Un produit sans équivalent

Le produit Altitude de ligne d’équilibre glaciaire n’a pas d’équivalent en Europe (Copernicus) ou aux États-Unis (NSIDC). Il se veut complémentaire des observations glaciaires in situ pour répondre aux objectifs définis par la stratégie de surveillance établie internationalement par le Global Terrestrial Network for Glaciers (GTN‐G) et le Global Cryosphere Watch (GCW, WMO).

Évolution de la ligne de neige sur le Glacier Blanc (massif des Écrins, France) au cours de la saison estivale 2016, entre le 6 juillet et le 12 octobre. Pour faciliter l’identification de la ligne de neige on a utilisé une combinaison des bandes spectrales : vert, proche infrarouge et infrarouge moyen faisant apparaître la glace en bleu foncé, la neige en bleu très clair, et le substratum rocheux ainsi que la végétation dans des couleurs plus naturelles (vert et marron respectivement). Les images illustrées ont été acquises par les satellites LANDSAT-8 (*) et Sentinel-2 (+).

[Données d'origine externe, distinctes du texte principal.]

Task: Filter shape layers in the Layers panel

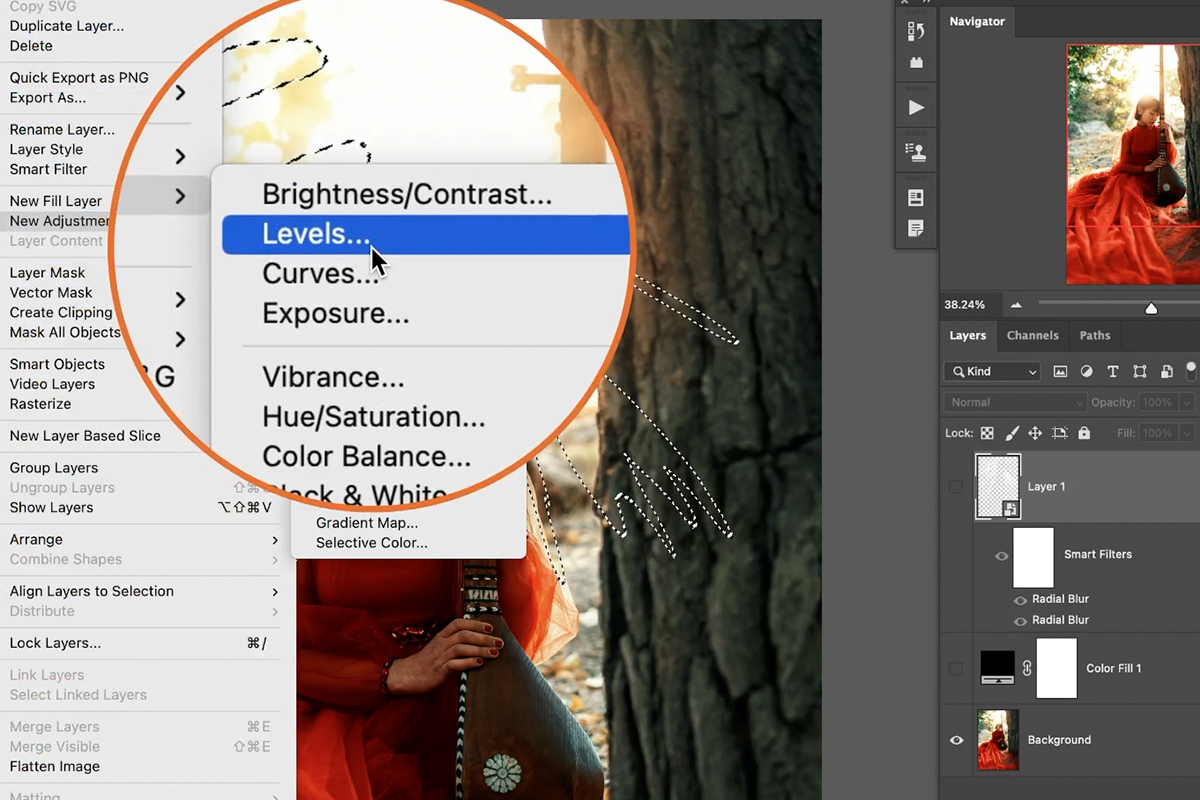Action: click(x=1139, y=371)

L’altitude maximale atteinte par la ligne de neige est utilisée comme indicateur de l’altitude de la ligne d’équilibre glaciaire ; dans cet exemple, elle est atteinte entre le 2 et le 8 septembre. Illustration issue de la thèse de doctorat de Lucas Davaze (2019, http://www.theses.fr/2019GREAU022)

Sur le plan applicatif, le produit fournit des éléments pour une meilleure caractérisation de l’évolution récente des glaciers et des impacts associés (ressources en eau, niveau de mers) utiles pour la gestion des territoires.

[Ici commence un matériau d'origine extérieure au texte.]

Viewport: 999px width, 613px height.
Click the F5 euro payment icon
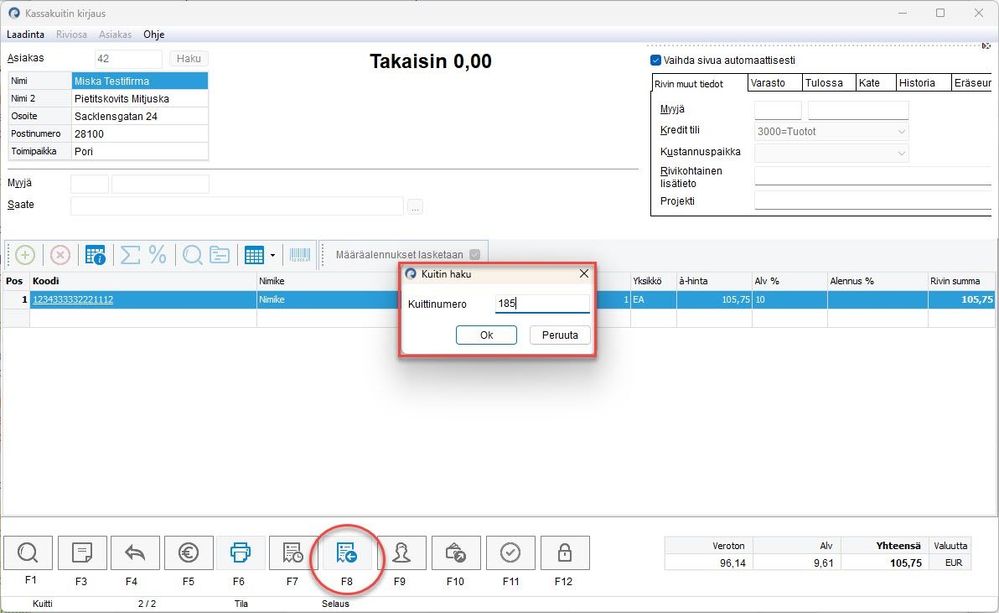[189, 553]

Caractéristiques du produit Altitude de ligne glaciaire :

  • Données satellitaires sources : Sentinel‐2, Landsat‐5/8, ASTER, SPOT‐6/7
  • Fréquence de publication : annuelle
  • Couverture : Alpes Européennes

240 glaciers des Alpes européennes

Le produit « altitude de ligne d’équilibre glaciaire annuelle » est disponible pour un ensemble de 240 glaciers à l’échelle des Alpes européennes sur la période 2000-2016. La chaine de traitement des données satellites mise en place dans le cadre de la thèse de Lucas Davaze (2019, Univ. Grenoble Alpes. http://www.theses.fr/2019GREAU022) a été publiée (cf. Davaze et al. 2020, Supp. Mat.)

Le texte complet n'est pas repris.